TEXTO DO EXERCÍCIO:
========
Um dia desses, no final de uma aula sobre risco cirúrgico em que tinha insistido com a tendência moderna de operarmos com frequência crescente pacientes mais velhos, confiantes que ficamos dos resultados favorecidos pela moderna tecnologia, chamei a atenção para a importância de devolvermos o idoso à sua família com mesma condição mental que justificara a extrapolação dos limites etários, sem que parecesse imprudência.
Para reforçar a mensagem, disse que um avô de boa cabeça é um trunfo familiar, que desejava que todos tivessem em casa este patrimônio de afeto e sabedoria e que nunca, sob nenhum pretexto, poderia ser desperdiçado.
========
DADOS FORNECIDOS:
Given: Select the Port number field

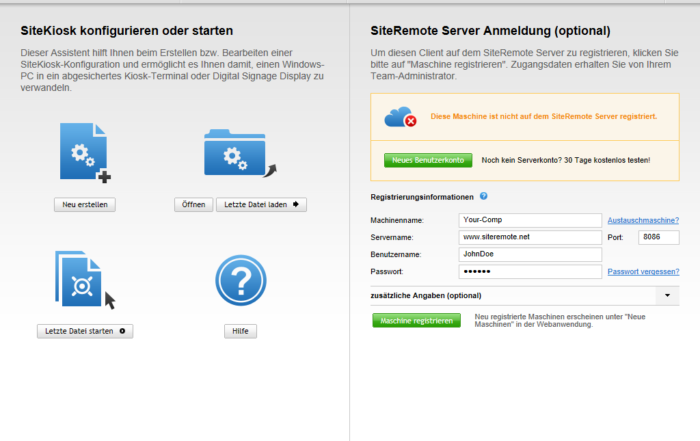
========
QUESTÕES PROPOSTAS:
A) Responda às perguntas abaixo com base no texto sobre risco cirúrgico em idosos.
(i) Qual era o tema da aula mencionada no início?
(ii) Em que condição mental o idoso deveria ser devolvido à família?
(iii) Que expressão foi usada para qualificar um avô de boa cabeça?
B) Prossiga o texto sobre risco cirúrgico em idosos a partir do ponto em que ele termina.

RESPOSTAS DO EXERCÍCIO:
A)
(i) Risco cirúrgico.
(ii) Na mesma condição mental que justificara a extrapolação dos limites etários.
(iii) Um trunfo familiar.

B)
Quem já deu aula algum dia percebe quando a emoção entrou no recinto. E não é só pelo olho que brilha, mas pelo gesto coletivo de mudar de posição na cadeira, como se o peso do anunciado exigisse uma base de apoio mais sólida.
O tempo passou e invadimos, sem perceber, o horário da aula seguinte. Por mim, teria seguido adiante, tentando aplacar a saudade dos velhos amados que marcaram a minha vida e fizeram com que, à medida que eles iam ficando pelo caminho, eu tivesse sempre outro alinhavado para suprir a falta absurda que faz um avô.
O professor Tarantino, responsável pela orfandade mais recente, viveu muito mais do que a média, mas, por ser tão especial, deixou um vazio que lateja cada vez que volto à Academia Nacional de Medicina e divido com seus outros herdeiros afetivos a necessidade de contar suas histórias, como se elas pudessem, pela saudade, produzir o milagre fugaz da ressurreição.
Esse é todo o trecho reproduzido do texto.